A 3D iPSC-differentiation model identifies interleukin-3 as a regulator of early human hematopoietic specification.

Abstract

Hematopoietic development is spatiotemporally tightly regulated by defined cell-intrinsic and extrinsic modifiers. The role of cytokines has been intensively studied in adult hematopoiesis; however, their role in embryonic hematopoietic specification remains largely unexplored. Here, we used induced pluripotent stem cell (iPSC) technology and established a 3-dimensional (3D), organoid-like differentiation system (“hemanoid”) maintaining the structural cellular integrity to evaluate the effect of cytokines on embryonic hematopoietic development.

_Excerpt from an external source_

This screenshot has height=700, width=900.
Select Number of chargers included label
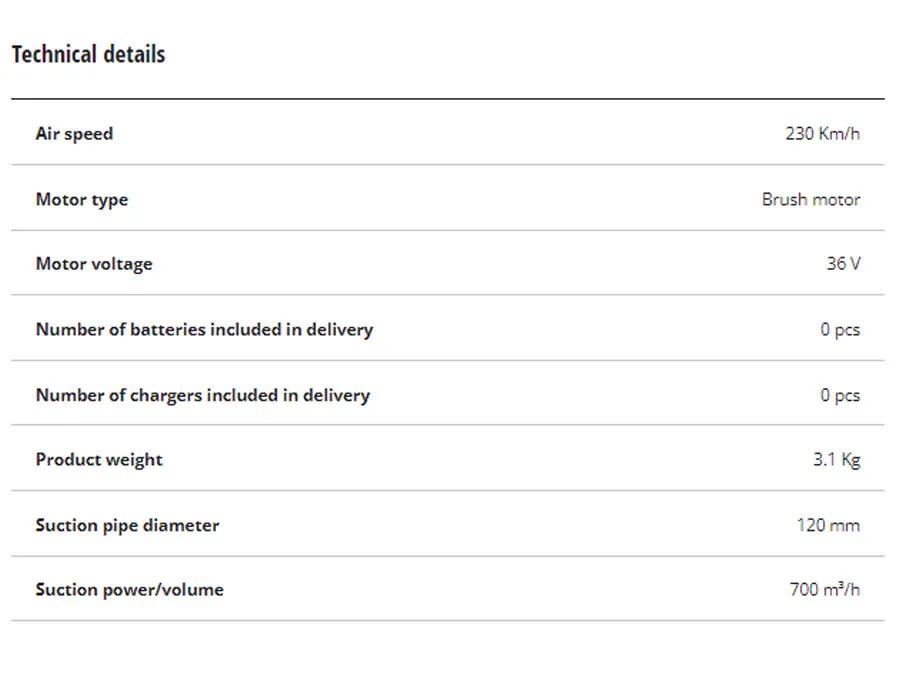tap(203, 395)
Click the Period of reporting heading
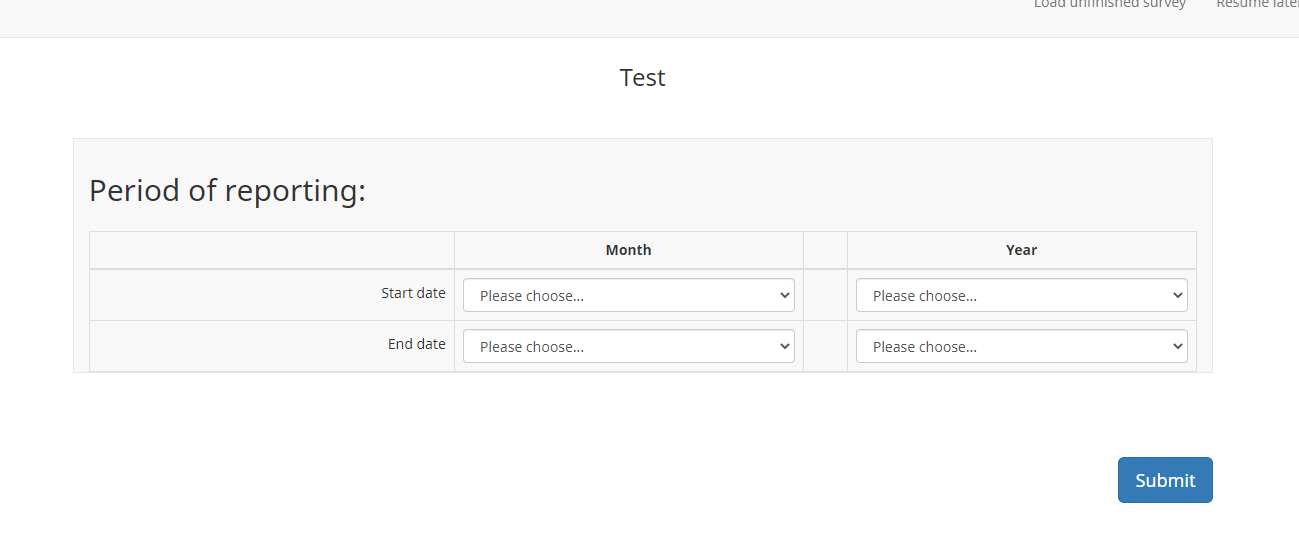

We show that defined stages of early human hematopoietic development were recapitulated within the generated hemanoids. We identified KDR+/CD34high/CD144+/CD43–/CD45– hemato-endothelial progenitors (HEP) forming organized, vasculature-like structures and giving rise to CD34low/CD144–/CD43+/CD45+ hematopoietic progenitor cells. We demonstrate that the endothelial to hematopoietic transition of HEP is dependent on the presence of interleukin 3 (IL-3). Inhibition of IL-3 signaling blocked hematopoietic differentiation and arrested the cells in the HEP stage. Thus, our data suggest an important role for IL-3 in early human hematopoiesis by supporting the endothelial to hematopoietic transition of HEP and highlight the potential of a hemanoid-based model to study human hematopoietic development.